Excerpt
It is vital to establish whether benzodiazepine administration represents a modifiable risk factor for delirium and to determine what effect, if any, this has on important clinical outcomes. The question is whether the neurologic manifestations of the benzodiazepines, as measured by the Confusion Assessment Method for the ICU (CAM-ICU), truly represent delirium, and whether this portends the same dire consequences as delirium from other causes.
In this issue of Critical Care Medicine, Skrobik et al (3) present data that expand clinical equipoise on this subject and encourage debate and discussion of the assumptions that have framed the characterization of benzodiazepines as cognitively harmful to ICU patients (Table 1).
The CAM-ICU and the Intensive Care Delirium Screening Checklist are delirium screening tools validated using the American Psychiatric Association Diagnostic and Statistical Manual of Mental Disorders, 4th Edition, criteria, which were developed from experience in non-ICU patients (4). It is unclear how transferable these criteria are to ICU patients, an extremely heterogeneous group who commonly are nonverbal, suffer from multiple organ dysfunction, and receive sustained sedative and opioid therapy. These characteristics may explain differences noted between the delirium described for ICU vs. non-ICU patients, including different risk factors (age may not be a risk factor for ICU delirium), distribution of motoric subtypes (hypoactive delirium dominates in the ICU) (5), and its very high prevalence (up to 80%) (6). These unique features have prompted some to question whether a diagnostic gold standard really exists for ICU delirium (4, 7).

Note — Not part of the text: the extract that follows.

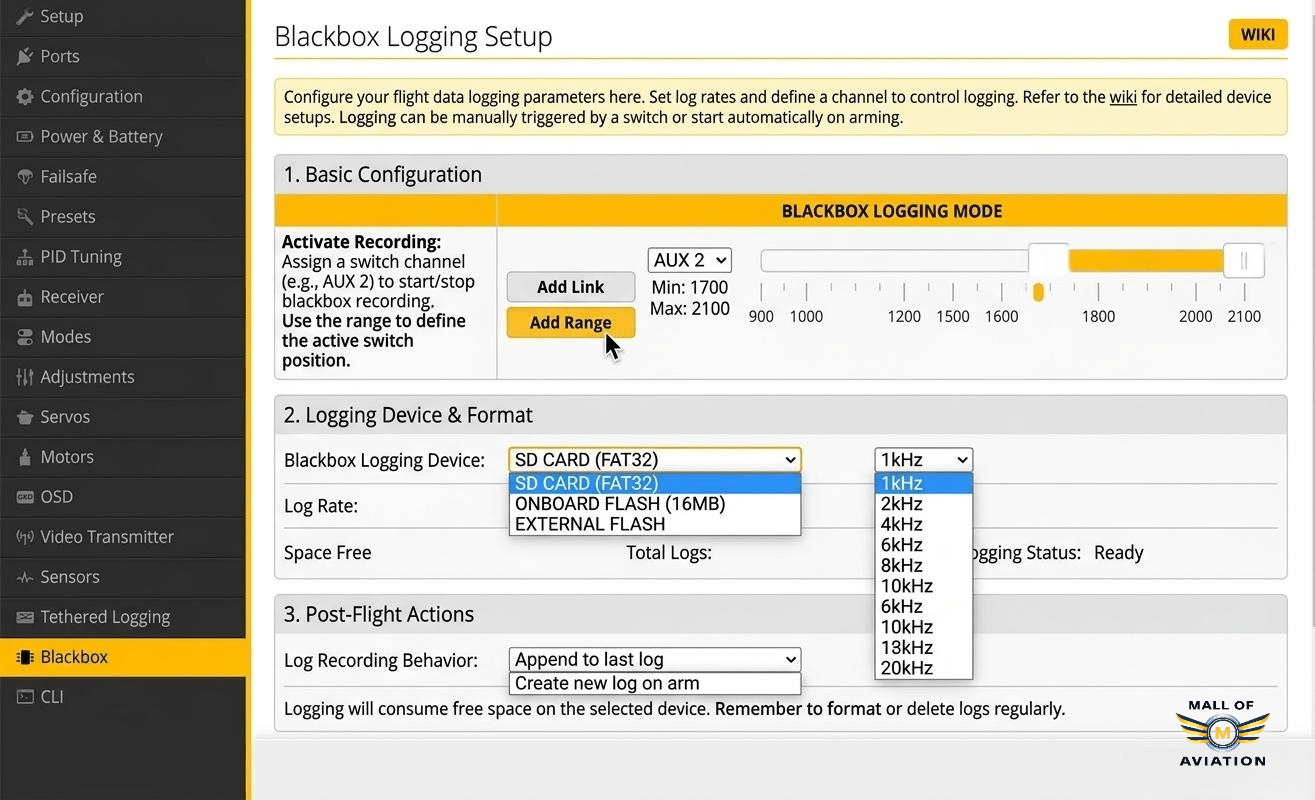Click the right handle of range slider

(1243, 261)
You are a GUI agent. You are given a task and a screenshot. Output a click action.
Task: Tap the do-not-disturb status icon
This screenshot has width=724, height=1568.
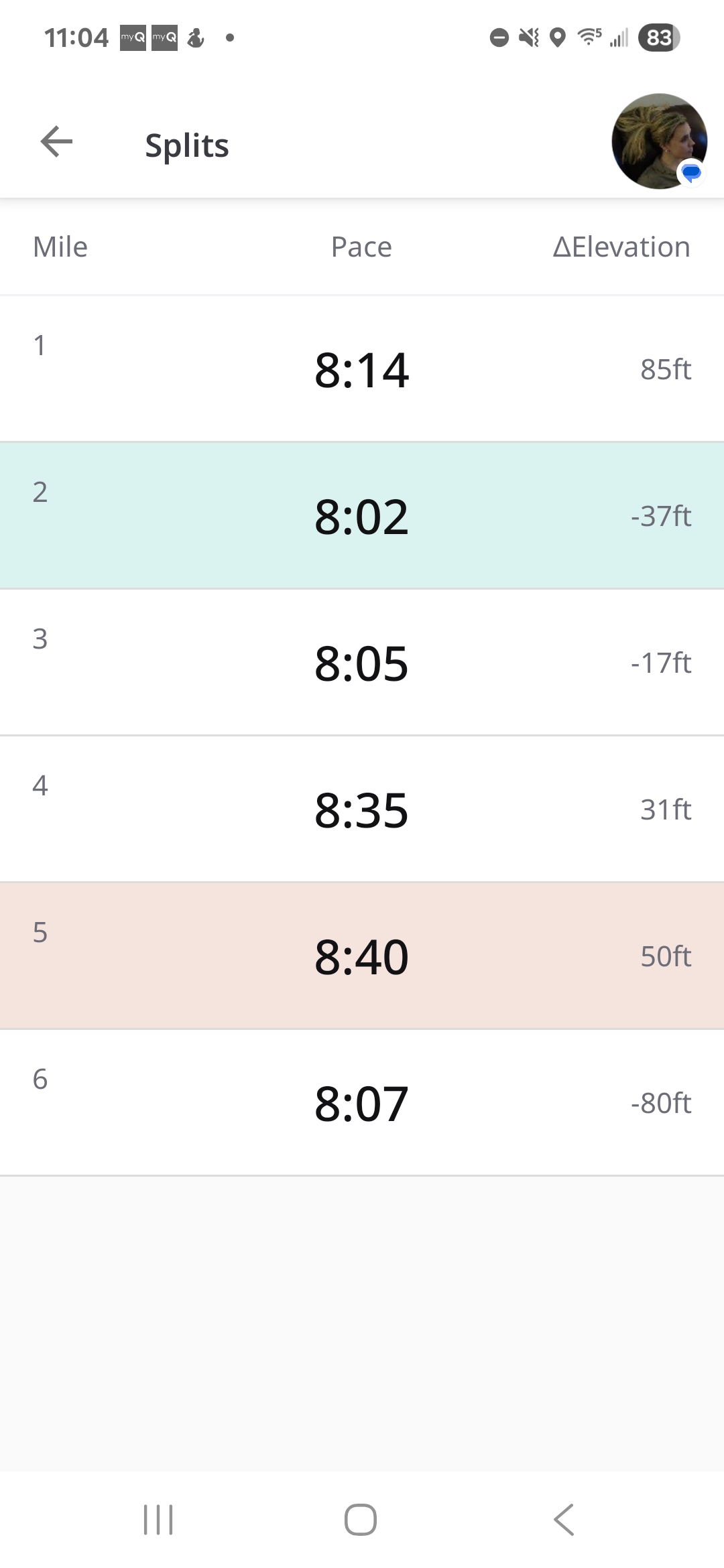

No clinical monitoring instrument is perfect. We accept errors and weaknesses when using pulmonary artery catheters, pulse oximeters, electrocardiograms, and biomarker measurements because most experienced users can distinguish artifact from true data. Our appreciation for potential “artifact” from ICU delirium diagnostic tools is just emerging (4). Many of the components of the CAM-ICU (altered consciousness, inattention, and disorganized thinking) are affected by benzodiazepine use, potentially leading to an overdiagnosis of delirium (8). Indeed, what is identified as hypoactive delirium may often be the consequence of expected pharmacology rather than a separate primary phenomenon (9).

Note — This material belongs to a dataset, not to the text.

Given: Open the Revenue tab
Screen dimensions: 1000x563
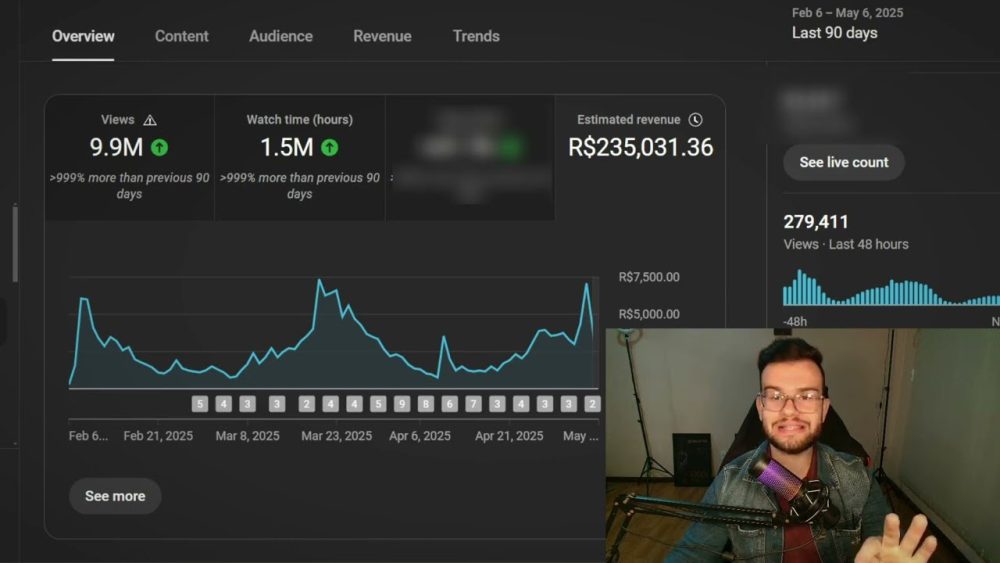Looking at the screenshot, I should click(x=382, y=36).
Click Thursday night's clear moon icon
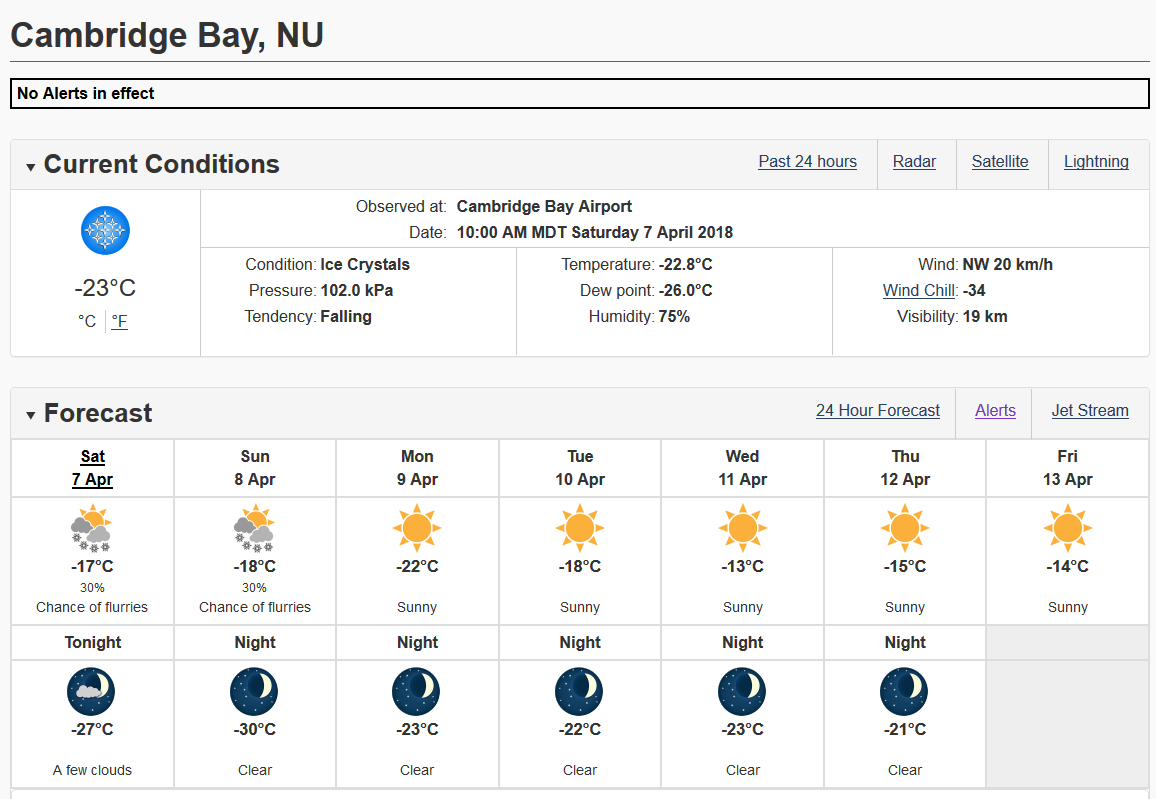 [904, 691]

Determining the importance and relevance of drug-induced altered consciousness is challenging at best. Consciousness was found to be the least accurate item during validity testing of the Intensive Care Delirium Screening Checklist (10). The impact of this feature has not been well studied within the CAM-ICU (11). The potential magnitude for artifact is illustrated by data demonstrating a 48% increase in delirium identification during sedation administration when compared with assessments made in the same patients after sedation was lightened to the point of wakefulness (12). An early trial hinted at a similar phenomenon (13).
Benzodiazepine therapy is often linked with the established poor outcomes associated with delirium (14). The assumption is that delirium has consistent features across wide-ranging patient populations and has similar dire consequences independent of its etiology.